I thought it had to be a joke.

That is wrong. The picture they showed, everything. I could see showing a picture of a sleazy guy with a sleazy look on his face, or maybe a woman locked in a passionate embrace with an 8 yo...

but this is too much.


----------



## TayTaysMama (Oct 16, 2007)

Wow! Just WOW!

That is so wrong in so many ways! How sad that they did that to fathers!


----------



## kaylee18 (Dec 25, 2005)

The campaign is _not_ about hand-holding. The campaign is to get people to report suspected abuse, with the theory that intuitive suspicions based on observation of the nuances of public interaction may be correct. The campaign is being promoted with a photo of hand-holding and the slogan "It doesn't feel right when I see them together." It doesn't say to call if you see hand-holding, it says to call if something about an adult-child interaction doesn't feel right when you observe it. What do you want them to use an image of for their campaign, a photo of actual sexual abuse? Surely you can see how that would be impractical. Good grief.


----------



## thismama (Mar 3, 2004)

Quote:


Originally Posted by *kaylee18* 
The campaign is _not_ about hand-holding. The campaign is to get people to report suspected abuse, with the theory that intuitive suspicions based on observation of the nuances of public interaction may be correct. The campaign is being promoted with a photo of hand-holding and the slogan "It doesn't feel right when I see them together." It doesn't say to call if you see hand-holding, it says to call if something about an adult-child interaction doesn't feel right when you observe it. What do you want them to use an image of for their campaign, a photo of actual sexual abuse? Surely you can see how that would be impractical. Good grief.









:

What a ridiculously biased article linked to here. Nobody will have his life ruined for being reported upon for holding his child's hand. Fact is a LOT of children get sexually abused, the vast majority at the hands of men. It's nice to see something being done about that sad reality, rather than the 'stranger danger' propaganda we seem to prefer to focus on.


----------



## Blu Razzberri (Sep 27, 2006)

You know, I understand the thought process behind this. Don't get me wrong, this is sad. It's sad that we have to scrutinize everybody - even if it's just a well meaning dad. I think that automatically calling CPS is a little far, but think about it.... the stats are something like 1 in 3 kids are sexually abused in some way shape or form. Also, the majority of sexual abuses are by family members (though, that doesn't make it automatically dad, either).
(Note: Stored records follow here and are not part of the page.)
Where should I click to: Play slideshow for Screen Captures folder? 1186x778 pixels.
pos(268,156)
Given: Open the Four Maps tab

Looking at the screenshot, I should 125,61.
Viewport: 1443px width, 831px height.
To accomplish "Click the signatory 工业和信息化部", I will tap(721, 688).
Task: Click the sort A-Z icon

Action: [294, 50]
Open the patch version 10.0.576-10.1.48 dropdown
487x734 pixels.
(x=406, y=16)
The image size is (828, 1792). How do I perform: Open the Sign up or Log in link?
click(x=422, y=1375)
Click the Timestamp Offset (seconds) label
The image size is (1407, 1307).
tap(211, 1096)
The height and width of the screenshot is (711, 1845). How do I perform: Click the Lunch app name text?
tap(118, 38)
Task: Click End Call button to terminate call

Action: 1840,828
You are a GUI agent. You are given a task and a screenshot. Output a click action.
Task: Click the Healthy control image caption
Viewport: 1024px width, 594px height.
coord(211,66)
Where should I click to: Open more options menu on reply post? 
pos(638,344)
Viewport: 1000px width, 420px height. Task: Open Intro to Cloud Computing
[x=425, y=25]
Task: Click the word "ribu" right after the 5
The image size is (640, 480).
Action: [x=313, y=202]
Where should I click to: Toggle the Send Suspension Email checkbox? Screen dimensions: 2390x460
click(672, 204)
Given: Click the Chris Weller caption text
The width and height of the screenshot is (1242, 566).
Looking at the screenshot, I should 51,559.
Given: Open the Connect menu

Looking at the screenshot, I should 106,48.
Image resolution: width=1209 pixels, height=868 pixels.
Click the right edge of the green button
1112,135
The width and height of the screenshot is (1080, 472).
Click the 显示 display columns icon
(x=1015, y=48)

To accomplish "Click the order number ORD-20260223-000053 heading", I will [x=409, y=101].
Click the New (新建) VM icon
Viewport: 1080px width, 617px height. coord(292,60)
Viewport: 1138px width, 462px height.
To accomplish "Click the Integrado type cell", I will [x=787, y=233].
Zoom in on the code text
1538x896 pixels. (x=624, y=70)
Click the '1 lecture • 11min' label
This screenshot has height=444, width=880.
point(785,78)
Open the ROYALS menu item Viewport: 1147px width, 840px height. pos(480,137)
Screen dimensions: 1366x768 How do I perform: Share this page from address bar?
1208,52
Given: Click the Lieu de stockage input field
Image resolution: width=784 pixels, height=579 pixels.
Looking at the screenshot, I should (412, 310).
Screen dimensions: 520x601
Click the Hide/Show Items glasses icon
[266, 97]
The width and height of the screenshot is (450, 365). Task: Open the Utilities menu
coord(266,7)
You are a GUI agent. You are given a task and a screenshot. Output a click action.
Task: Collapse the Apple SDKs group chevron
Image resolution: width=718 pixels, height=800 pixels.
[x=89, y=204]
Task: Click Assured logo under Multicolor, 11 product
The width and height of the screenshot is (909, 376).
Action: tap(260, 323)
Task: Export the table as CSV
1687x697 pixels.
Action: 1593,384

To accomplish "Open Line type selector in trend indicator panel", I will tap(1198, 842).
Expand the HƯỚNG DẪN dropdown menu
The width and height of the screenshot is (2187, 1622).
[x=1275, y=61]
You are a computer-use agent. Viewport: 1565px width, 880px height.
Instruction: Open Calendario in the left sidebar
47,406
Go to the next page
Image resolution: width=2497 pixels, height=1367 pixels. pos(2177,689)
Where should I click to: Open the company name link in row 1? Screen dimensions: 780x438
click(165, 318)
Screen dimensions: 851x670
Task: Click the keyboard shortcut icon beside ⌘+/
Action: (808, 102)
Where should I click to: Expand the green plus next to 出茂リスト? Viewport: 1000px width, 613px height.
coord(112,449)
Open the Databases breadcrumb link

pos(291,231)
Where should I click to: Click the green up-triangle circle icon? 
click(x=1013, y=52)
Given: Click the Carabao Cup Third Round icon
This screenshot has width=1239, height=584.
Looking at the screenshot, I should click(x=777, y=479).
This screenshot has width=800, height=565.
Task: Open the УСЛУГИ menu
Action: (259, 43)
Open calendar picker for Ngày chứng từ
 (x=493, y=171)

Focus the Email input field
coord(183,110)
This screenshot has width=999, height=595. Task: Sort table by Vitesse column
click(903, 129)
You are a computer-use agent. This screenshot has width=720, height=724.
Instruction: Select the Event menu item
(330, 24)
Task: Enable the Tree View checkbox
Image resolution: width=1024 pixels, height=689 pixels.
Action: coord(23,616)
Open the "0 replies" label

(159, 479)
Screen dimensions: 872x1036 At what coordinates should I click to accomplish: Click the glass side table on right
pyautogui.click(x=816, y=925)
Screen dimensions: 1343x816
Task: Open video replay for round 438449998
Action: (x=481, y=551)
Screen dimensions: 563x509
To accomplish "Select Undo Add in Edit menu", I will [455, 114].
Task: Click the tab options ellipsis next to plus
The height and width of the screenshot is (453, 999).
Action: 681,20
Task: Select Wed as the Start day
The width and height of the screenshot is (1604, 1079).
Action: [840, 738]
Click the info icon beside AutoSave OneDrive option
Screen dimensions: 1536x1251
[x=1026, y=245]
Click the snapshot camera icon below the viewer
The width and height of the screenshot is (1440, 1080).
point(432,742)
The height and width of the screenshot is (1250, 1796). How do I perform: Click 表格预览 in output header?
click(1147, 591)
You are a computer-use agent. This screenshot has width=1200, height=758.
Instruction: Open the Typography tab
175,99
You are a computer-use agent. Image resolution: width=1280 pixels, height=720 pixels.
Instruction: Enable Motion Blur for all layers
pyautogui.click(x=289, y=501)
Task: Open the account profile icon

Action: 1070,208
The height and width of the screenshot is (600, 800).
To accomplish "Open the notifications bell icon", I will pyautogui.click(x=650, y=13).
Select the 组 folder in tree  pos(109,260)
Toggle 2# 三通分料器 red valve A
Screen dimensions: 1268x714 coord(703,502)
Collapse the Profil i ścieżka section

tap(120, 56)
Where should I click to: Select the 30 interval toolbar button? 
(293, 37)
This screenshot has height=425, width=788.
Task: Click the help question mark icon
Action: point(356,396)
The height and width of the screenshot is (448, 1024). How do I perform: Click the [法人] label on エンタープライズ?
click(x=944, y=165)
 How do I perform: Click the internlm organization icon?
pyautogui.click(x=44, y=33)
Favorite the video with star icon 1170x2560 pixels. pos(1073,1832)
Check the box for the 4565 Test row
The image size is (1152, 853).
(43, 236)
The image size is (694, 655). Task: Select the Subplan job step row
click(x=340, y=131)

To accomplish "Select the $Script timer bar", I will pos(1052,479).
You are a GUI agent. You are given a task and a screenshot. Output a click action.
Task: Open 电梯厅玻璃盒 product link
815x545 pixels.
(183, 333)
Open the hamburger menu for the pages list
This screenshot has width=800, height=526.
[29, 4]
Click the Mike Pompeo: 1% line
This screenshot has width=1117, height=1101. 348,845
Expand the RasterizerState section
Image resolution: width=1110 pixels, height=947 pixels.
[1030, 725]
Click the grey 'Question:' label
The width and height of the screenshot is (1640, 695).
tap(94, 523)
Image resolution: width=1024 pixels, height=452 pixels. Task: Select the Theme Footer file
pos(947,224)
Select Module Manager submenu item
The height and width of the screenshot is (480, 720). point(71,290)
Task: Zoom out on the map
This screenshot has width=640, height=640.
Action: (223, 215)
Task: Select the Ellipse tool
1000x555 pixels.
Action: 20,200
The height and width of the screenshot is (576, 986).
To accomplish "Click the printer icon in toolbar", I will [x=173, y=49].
If I was out and I observed something that seemed "off" to be about a child with an adult (male or female); I wouldn't hesitate to call the cops. But then, CAS here isn't at all like CPS is in the USA. This type of situation has never arisen, but I have stopped to watch before when I see an adult pulling a screaming child out of a store. I'm watching to see how the adult is interacting with the child and to see if I get that wrong feeling.

Basically, I think it's important to be aware and pay attention to your surroundings and watch out for kids; but don't jump the gun...KWIM?


----------



## mama_nomad (Apr 11, 2005)

Quote:


Originally Posted by *kaylee18* 
The campaign is _not_ about hand-holding. The campaign is to get people to report suspected abuse, with the theory that intuitive suspicions based on observation of the nuances of public interaction may be correct. The campaign is being promoted with a photo of hand-holding and the slogan "It doesn't feel right when I see them together." It doesn't say to call if you see hand-holding, it says to call if something about an adult-child interaction doesn't feel right when you observe it. What do you want them to use an image of for their campaign, a photo of actual sexual abuse? Surely you can see how that would be impractical. Good grief.

another







: i didn't get that from the ad at all--i got that you should go with your instincts (something this country seems badly out of touch with!) That blog was one person interpretation of the ad which was quick to attack...

the ad actually reminds me of the great book calledProtecting the Gift


----------



## flapjack (Mar 15, 2005)

1 in 3????? Can I ask where that statistic came from, and is it specific to sexual abuse or is that a more general figure?
I think the image weakens the message. The campaign is asking people to report private interactions that feel instinctively wrong, yet the image: of an adult male holding a child's hand: is public. Holding hands when crossing the road, for instance. It's badly thought out, and badly designed.


----------



## Arduinna (May 30, 2002)

The comments on that page to the article are pretty freaky though, people are equating this to their lack of safety in hitting their kids in public







:


----------